I think I see what is going on in the source, but i have not run the framework to confirm it.

It looks like mininet inatalls a NAT rule for every node:

    self.cmd( 'iptables -I FORWARD',
              '-i', self.localIntf, '-d', self.subnet, '-j DROP' )
    self.cmd( 'iptables -A FORWARD',
              '-i', self.localIntf, '-s', self.subnet, '-j ACCEPT' )
    self.cmd( 'iptables -A FORWARD',
              '-o', self.localIntf, '-d', self.subnet, '-j ACCEPT' )
    self.cmd( 'iptables -t nat -A POSTROUTING',
              '-s', self.subnet, "'!'", '-d', self.subnet,
              '-j MASQUERADE' )

     # Instruct the kernel to perform forwarding
    self.cmd( 'sysctl net.ipv4.ip_forward=1' )

So basically if traffic has a destination outside of the node's subnet a NAT (MASQUAERADE) rule in applied.

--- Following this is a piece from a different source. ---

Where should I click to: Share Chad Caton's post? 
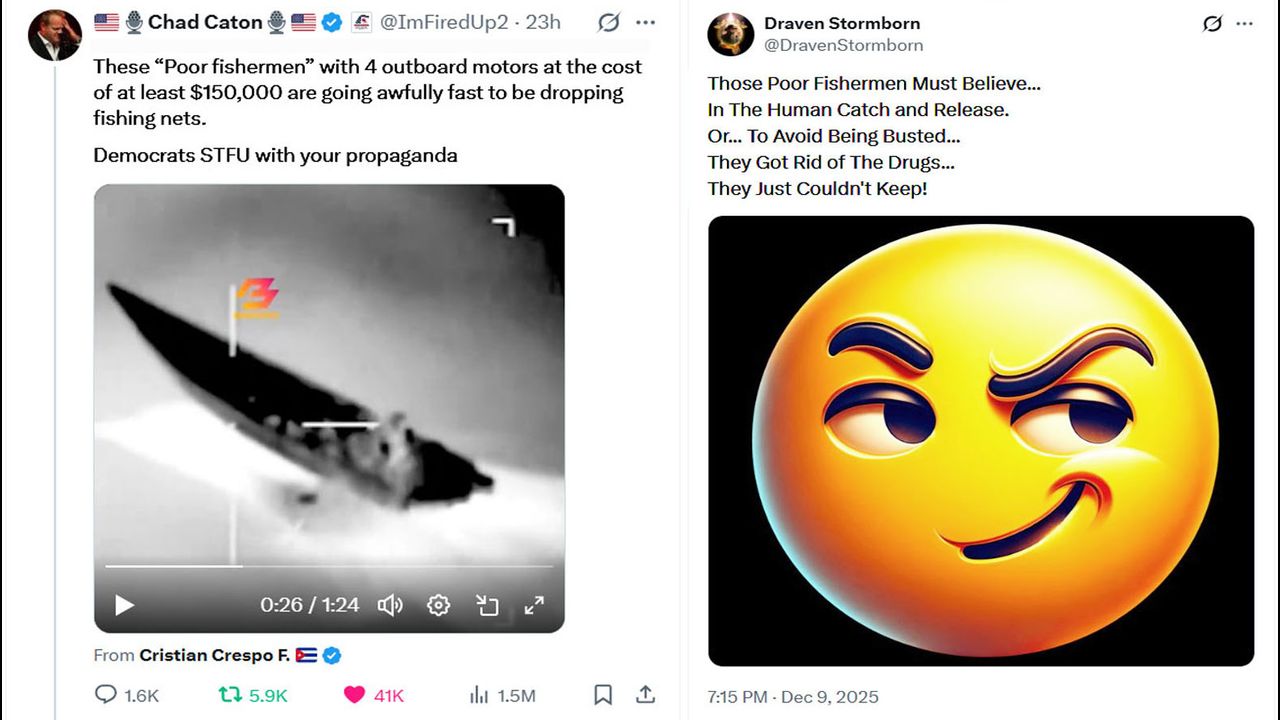646,695
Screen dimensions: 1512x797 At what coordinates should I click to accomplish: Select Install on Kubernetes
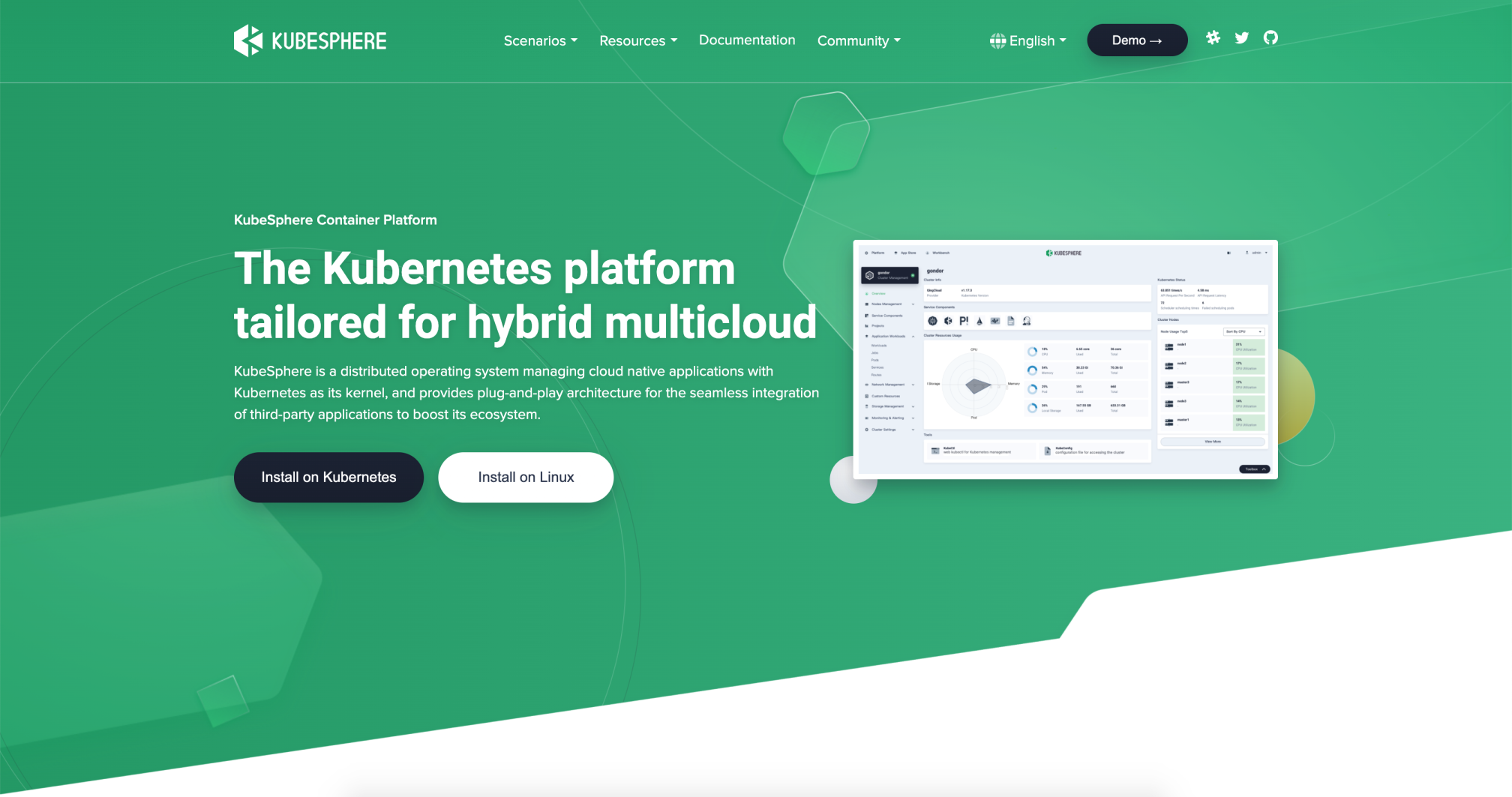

Assuming this is also occurring in the root net namespace, then all outbound traffic is NAT'd (IE: takes the IP of the last hop).

How to prove this

1. Set up your mininets network.
2. Look at your root namespace NAT rules with iptables -t nat -L . If you see a MASQUERADE entry then that is the NAT rule that you are having issues with
3. You should be able to see the individual namespaces with ip netns list . I believe they should just be labeled as numbers .
4. For every namespace in that list enter ip netns exec $NETNSNAME iptables -t nat -L . Observe any more NAT rules.

How to test if mininets is executing commands in the root Net Namespace

Asside from a NAT rule, the other likly source of the issue would be that mininets is not executing the command from the node's net namespace but the root namespace. This should be easy to test as well.

1. Set up your mininets network.
2. You should be able to see the individual namespaces with ip netns list . I believe they should just be labeled as numbers .
3. For every namespace in that list enter ip netns exec $NETNSNAME ip addr show . Observe the IP addresses.
4. For the namespace that corresponds with the node you wish to send traffic from, run the following: ip netns exec $NETNSNAME bash -c "echo -n $DATASTRING | nc $RANDOMIP 1299" where you have the BASH variables for DATASTRING and RANDOMIP already set.
5. Observe traffic as you did prior.

If the traffic you observe still has the VM's src IP then it is likely a NAT rule causing the issue. If it has the node's IP then mininets is not executing the command in the correct namespace.